Dès que les acclamations se furent calmées, James se leva et réclama à son tour l'attention. Il commença par faire une grimace à Teddy, et rangea ostensiblement un rouleau de parchemin dans la poche intérieure de sa robe.
— Comme Teddy l'a si obligeamment fait remarquer, c'est MON rôle de faire un discours en l'honneur de la mariée... Mais il a déjà tout dit, alors je vais garder pour moi les histoires comme la fois où elle a soi-disant fait de la magie spontanée et détruit le nécessaire à balai que je venais de recevoir pour mon anniversaire...
— Fallait pas faire exploser mon dragon en peluche ! s'exclama Lily.
James poursuivit, comme s'il n'avait pas été interrompu.
— ... Et souhaiter une longue et belle vie aux mariés !
De nombreux applaudissements succédèrent à ses mots. La mariée se leva, presque aussitôt suivie par son époux, pour aller embrasser Teddy et James. Plus sobrement, Scorpius échangea ensuite avec eux une accolade. Lily et lui rejoignirent ensuite leur table afin de commencer leur repas pour de bon cette fois-ci.
Régulièrement, les jeunes mariés se levaient pour aller saluer leurs invités, qui s'étaient regroupés par affinités et par tranches d'âge sur les petites tables rondes, tout autour de la pièce. Ils échangèrent ainsi quelques mots avec chacun, les remerciant de leur venue, et recevant de nouvelles félicitations.
La famille française de Fleur les abreuva de nombreux conseils en vue de leur installation en Provence. Sauf Mathilde, évidemment, qui leur avait déjà fait part des siens via de longues lettres détaillées. Lily et elle allaient continuer leurs études ensemble à l'Institut des Sortilèges d'Aix en Provence, tandis que Scorpius faisait partie d'un programme d'échange entre l'École de Magizoologie d'Angleterre et l'Université de Magizoologie française.

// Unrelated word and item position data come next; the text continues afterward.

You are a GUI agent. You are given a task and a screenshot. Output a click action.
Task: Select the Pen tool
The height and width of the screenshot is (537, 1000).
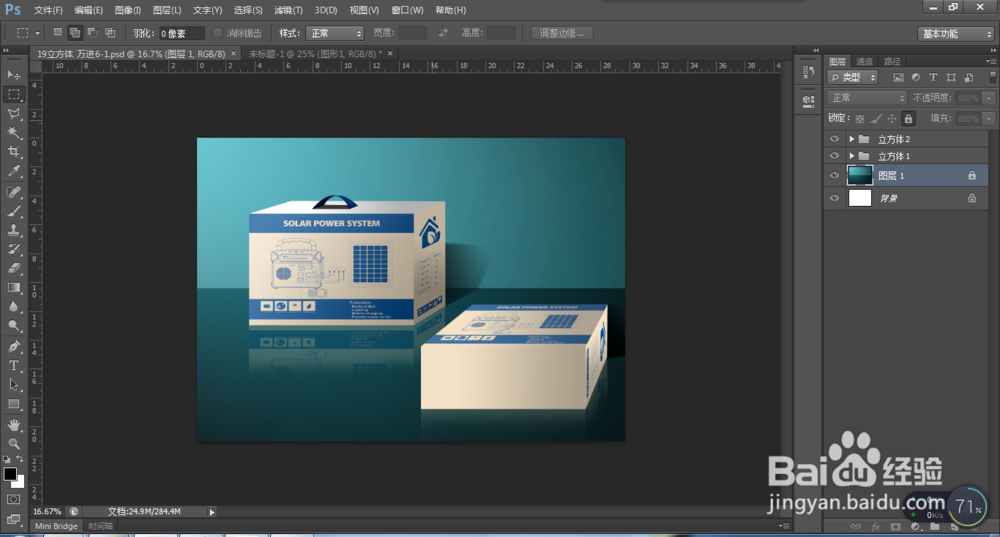[x=14, y=346]
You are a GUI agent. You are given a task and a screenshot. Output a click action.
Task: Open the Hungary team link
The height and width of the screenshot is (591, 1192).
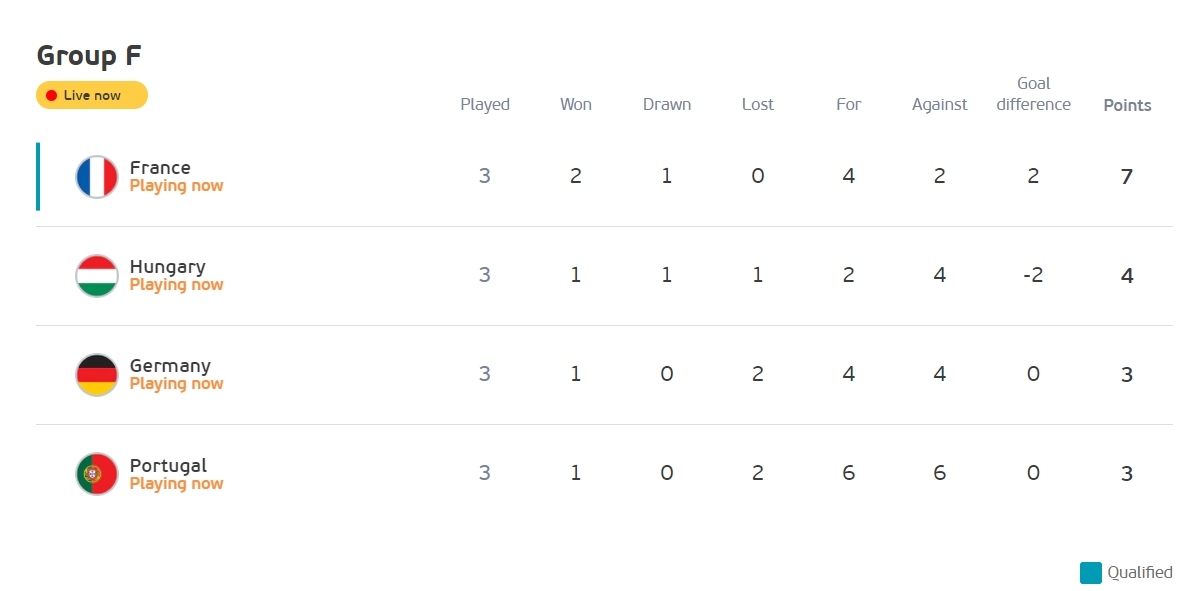pyautogui.click(x=168, y=267)
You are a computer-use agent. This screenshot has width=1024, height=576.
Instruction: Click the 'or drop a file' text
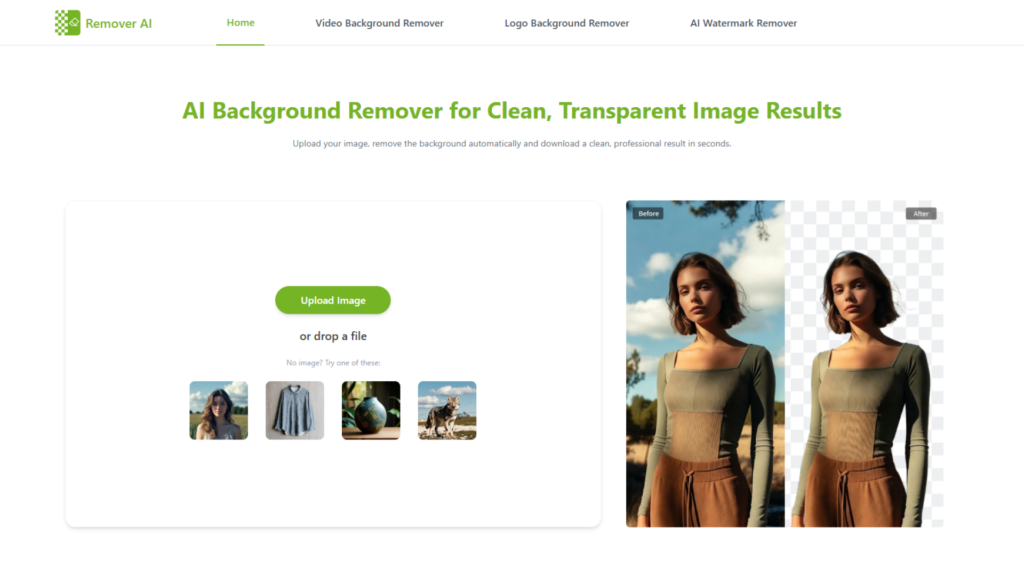pyautogui.click(x=333, y=337)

La grande majorité des invités étaient bienveillants, et sincèrement heureux pour les mariés. Ils étaient vraiment nombreux, et venus d'horizons très divers — bien que quasiment tous sorciers. En dehors de la famille des jeunes époux, particulièrement vaste du côté de Lily, il y avait bon nombre de leurs amis et connaissances. Et notamment la plupart de leurs anciens coéquipiers du Quidditch, aussi bien à Poudlard que dans les équipes de jeunes qu'ils avaient rejointes par la suite.
Lily ne regretta pas un instant d'avoir refusé de convier la vieille tante Muriel, langue de vipère patentée. D'ailleurs, la plupart de ses cousins et, même, certains de ses oncles (tout particulièrement George), lui dirent à quel point ils appréciaient cette absence. La vieille sorcière était sûrement verte de rage, de son côté, mais elle n'était pas regrettée.

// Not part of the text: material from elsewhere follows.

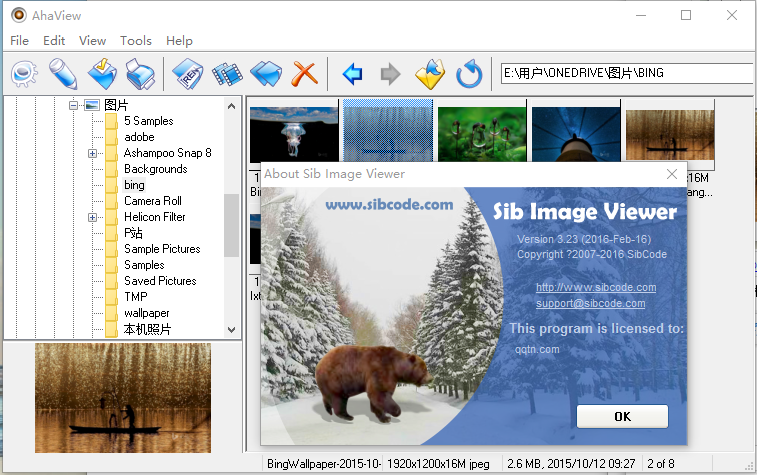Open the Tools menu
The height and width of the screenshot is (475, 757).
(136, 41)
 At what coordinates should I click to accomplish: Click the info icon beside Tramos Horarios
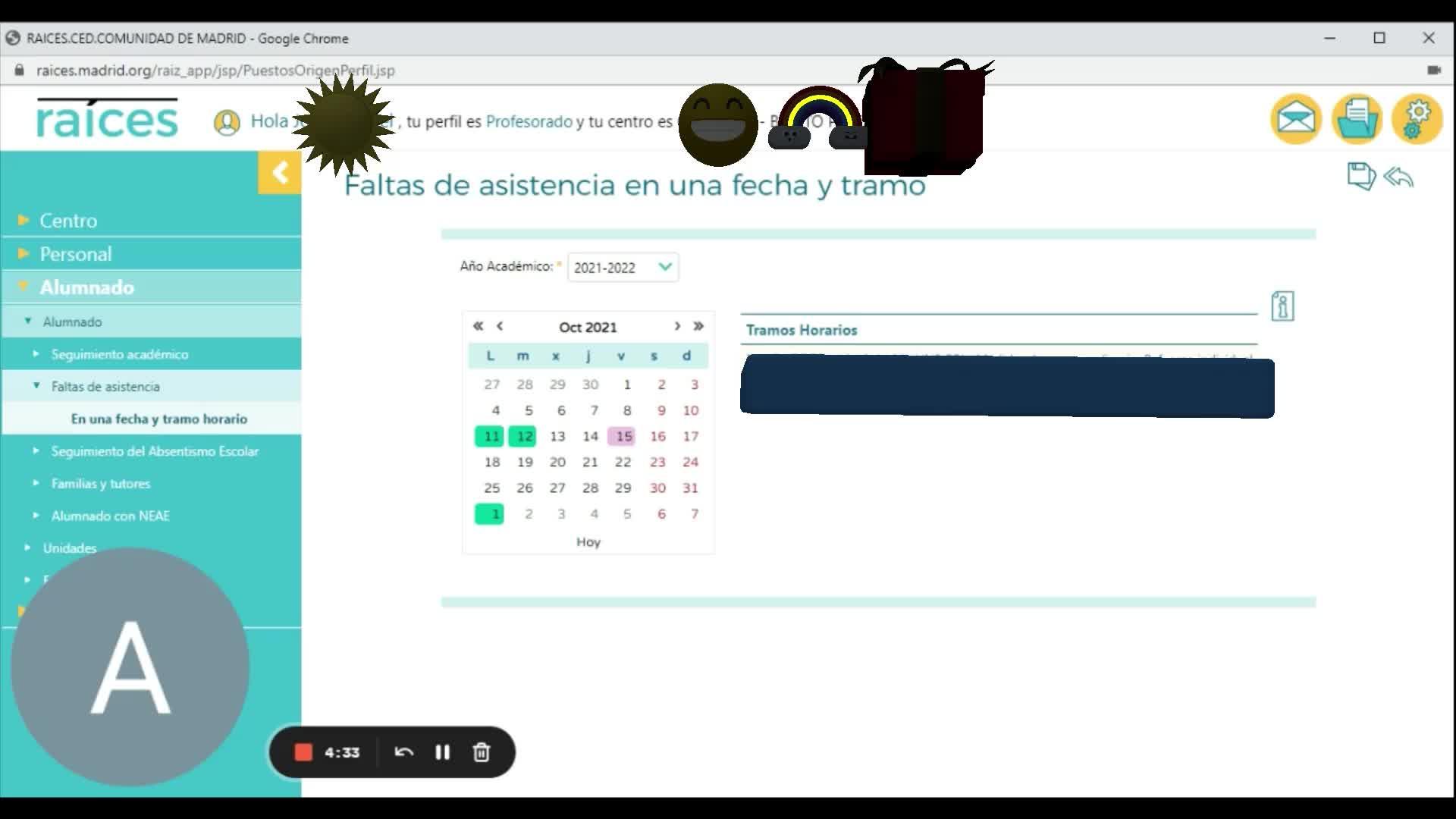pyautogui.click(x=1282, y=306)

Lorsque les jeunes mariés étaient assis à leur table, Lily essayait d'observer discrètement ses frères, tout en discutant. Plus le temps passait, et plus ils lui semblaient à l'opposé l'un de l'autre, ce soir-là. James était souriant, enjoué et détendu, tandis qu'Albus était sombre et crispé. Il faut dire, aussi, qu'Ailis discutait gaiement avec James, tandis qu'Anwenn était loin d'Albus et semblait tout aussi malheureuse que lui.
Scorpius déposa un baiser sur les cheveux de sa femme.
— Laisse-les gérer... Profite de la soirée... chuchota-t-il.
— Mais... commença-t-elle sur le même ton.
— James...
— Ce n'est pas pour lui que je m'inquiète, Scorp ! Ailis et lui n'ont pas besoin de moi, ils s'en sortent très bien. Mais tu as vu Albus et Anwenn ?
— Oui. Je comptais aller leur parler, à ces deux-là. Mais un peu plus tard, quand les gens auront commencé à danser. Ça te va ?
Elle se retourna vers lui avec un large sourire et déposa un baiser sur ses lèvres, qui déclencha quelques nouveaux vivats.